BTW, according to Sierra Times, Unintended Consequences has soared from 611th ranked to 28th at Amazon.com. Sure 'nuff. Amazon's Unintended Consequences page reports that it's now up to 24th. What was that I said a little while ago? Oh yeah, "Prohibition doesn't work". [sierra]
Eric Raymond - Why Libertarians Should Not Love Bill Gates: Says that amongst libertarians there are two camps on the Microsoft anti-trust case. One camp thinks that the market has failed and the government needs to step in. The other canonizes Gates. Both are wrong. Microsoft has engaged in unsavory business practices, but anti-trust law cannot fix the problem. Only the market can do that. Bravo! [market]

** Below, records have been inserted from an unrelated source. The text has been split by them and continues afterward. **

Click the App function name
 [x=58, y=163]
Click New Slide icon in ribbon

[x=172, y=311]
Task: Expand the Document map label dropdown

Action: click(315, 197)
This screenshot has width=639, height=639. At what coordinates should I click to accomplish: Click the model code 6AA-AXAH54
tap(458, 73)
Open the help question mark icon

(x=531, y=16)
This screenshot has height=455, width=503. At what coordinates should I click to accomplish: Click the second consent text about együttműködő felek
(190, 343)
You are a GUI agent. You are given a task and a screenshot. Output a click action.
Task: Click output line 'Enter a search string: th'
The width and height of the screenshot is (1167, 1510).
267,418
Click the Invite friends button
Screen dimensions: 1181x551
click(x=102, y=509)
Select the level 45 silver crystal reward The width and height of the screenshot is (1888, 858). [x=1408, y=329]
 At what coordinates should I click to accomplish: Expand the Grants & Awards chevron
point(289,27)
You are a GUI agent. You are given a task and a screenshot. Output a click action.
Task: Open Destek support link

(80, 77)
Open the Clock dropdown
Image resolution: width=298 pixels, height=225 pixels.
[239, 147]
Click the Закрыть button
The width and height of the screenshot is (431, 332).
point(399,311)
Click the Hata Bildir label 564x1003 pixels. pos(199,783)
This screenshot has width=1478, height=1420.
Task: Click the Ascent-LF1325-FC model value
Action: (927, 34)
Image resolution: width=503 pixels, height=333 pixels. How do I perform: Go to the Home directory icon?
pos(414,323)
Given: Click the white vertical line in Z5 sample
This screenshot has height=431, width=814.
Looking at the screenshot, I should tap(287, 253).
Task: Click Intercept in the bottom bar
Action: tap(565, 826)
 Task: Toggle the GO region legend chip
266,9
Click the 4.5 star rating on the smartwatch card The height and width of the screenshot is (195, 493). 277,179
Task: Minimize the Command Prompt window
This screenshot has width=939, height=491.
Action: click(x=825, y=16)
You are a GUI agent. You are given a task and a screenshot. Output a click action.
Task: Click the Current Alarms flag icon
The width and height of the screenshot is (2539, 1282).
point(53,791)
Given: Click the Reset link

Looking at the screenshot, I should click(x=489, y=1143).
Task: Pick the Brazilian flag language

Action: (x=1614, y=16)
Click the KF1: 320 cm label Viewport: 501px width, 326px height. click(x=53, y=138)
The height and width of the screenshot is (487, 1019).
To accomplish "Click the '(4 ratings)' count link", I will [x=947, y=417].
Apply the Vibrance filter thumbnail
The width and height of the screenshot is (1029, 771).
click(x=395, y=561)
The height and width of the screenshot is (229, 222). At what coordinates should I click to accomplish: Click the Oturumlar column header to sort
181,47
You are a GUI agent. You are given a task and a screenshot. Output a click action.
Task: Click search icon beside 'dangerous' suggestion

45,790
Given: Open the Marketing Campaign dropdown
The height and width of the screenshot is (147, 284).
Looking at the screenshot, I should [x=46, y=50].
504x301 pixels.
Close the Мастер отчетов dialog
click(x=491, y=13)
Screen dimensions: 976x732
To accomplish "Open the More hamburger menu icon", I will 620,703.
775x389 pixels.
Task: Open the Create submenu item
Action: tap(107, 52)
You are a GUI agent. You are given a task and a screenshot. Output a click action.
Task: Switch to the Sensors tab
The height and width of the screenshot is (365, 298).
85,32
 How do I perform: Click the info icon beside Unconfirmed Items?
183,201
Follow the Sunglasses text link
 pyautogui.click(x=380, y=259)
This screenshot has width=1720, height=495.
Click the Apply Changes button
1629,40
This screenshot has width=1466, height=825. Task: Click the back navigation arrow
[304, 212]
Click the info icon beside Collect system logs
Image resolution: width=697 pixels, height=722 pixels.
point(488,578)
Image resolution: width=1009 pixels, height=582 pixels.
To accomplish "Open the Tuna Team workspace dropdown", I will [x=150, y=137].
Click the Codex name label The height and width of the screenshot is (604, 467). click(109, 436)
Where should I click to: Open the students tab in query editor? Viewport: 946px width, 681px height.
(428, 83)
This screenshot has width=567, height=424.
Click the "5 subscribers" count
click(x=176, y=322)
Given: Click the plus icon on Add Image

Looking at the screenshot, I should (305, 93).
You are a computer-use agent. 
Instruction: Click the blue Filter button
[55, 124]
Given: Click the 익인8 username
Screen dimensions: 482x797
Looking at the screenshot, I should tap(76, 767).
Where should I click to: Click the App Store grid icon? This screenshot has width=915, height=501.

The only principled response to the facts is to condemn both the DOJ and Microsoft. That one party is a villain does not make the other a saint, and even the fact that one side is clearly using coercion does not automatically redeem the other from the charge of having behaved badly.Indeed, publicly taking a position condemning both antitrust law and Microsoft could provide libertarians with a valuable opportunity to set a moral example and educate the public about our values.
Joe Farah at WorldNetDaily - My new favorite movie: Joe reviews The Patriot. He loves it! Big time. [wnd]
John Zedlewski at osOpinion - Endgame for SCO: The Santa Cruz Operation may be for sale due to bleak third quarter earnings forecast (a loss of $0.50 to $0.55 a share). Discusses options for the future of SCO's products and employees. The SCO press release is here. Slashdot discussion about this article is here. [/.]
michael at Slashdot - Just Say No To Reading About Drugs: a good overview of the censorship land mines in recent bills in congress. Points to another good overview article at the Electronic Frontier Foundation and a bunch of others. [/.]
bob lonsberry - A Fateful Day for Walter Casper: a very good job of expressing the appropriate attitude towards a cold-blooded murderer. Strong language. Don't look here if you are easily offended.
By Mary Jo Foley at ZDNet News - Microsoft bids bye-bye to Java: Microsoft is dropping J++ from Visual Studio. Not surprising. C# is their new baby. Rational Software may be taking over J++ development, but neither company would confirm that rumor. [cafe]
Jeff Collins and Michael M. Gorlick of The Aerospace Corporation Python to Palm Pilot Port: an alpha release, but still nice to see. Haven't tried it. Linux may be necessary to do development. [cafe]
Arthur Griffith at O'Reilly - C# is Pronounced 'See Sharp': I only skimmed this, but it appears to be a good overview of the C# language. [cafe]
Chris Burlingame at Spintech Magazine via Cannabis News - How I Became a Dove: in the war on (some) drugs that is. Lots of reasons that even someone who is "not an antigovernment libertarian who believes one has a constitutional right, if he so desires, to get as high as a kite" would still be opposed to the war on freedom. During the last presidential election, Dole used rhetoric claiming that Klinton would be a bad president because his non-inhaling cannabis use would make him unlikely to properly fight the war. Well, the Klinton administration has fought it like noone else. [cn]
It's kind of an anticlimax but I have to wonder where we'd be if Bill Clinton would have just inhaled.
Hand to Mouth Recordings - The Cuckoo Egg Project: battling music piracy by posting songs to Napster that look like pirated music but really contain something else. Oh it do get interesting, don't it? Lots of discussion at Slashdot. One good comment was that this kind of thing will likely cause Napster to add a market rating system like eBay. [/.]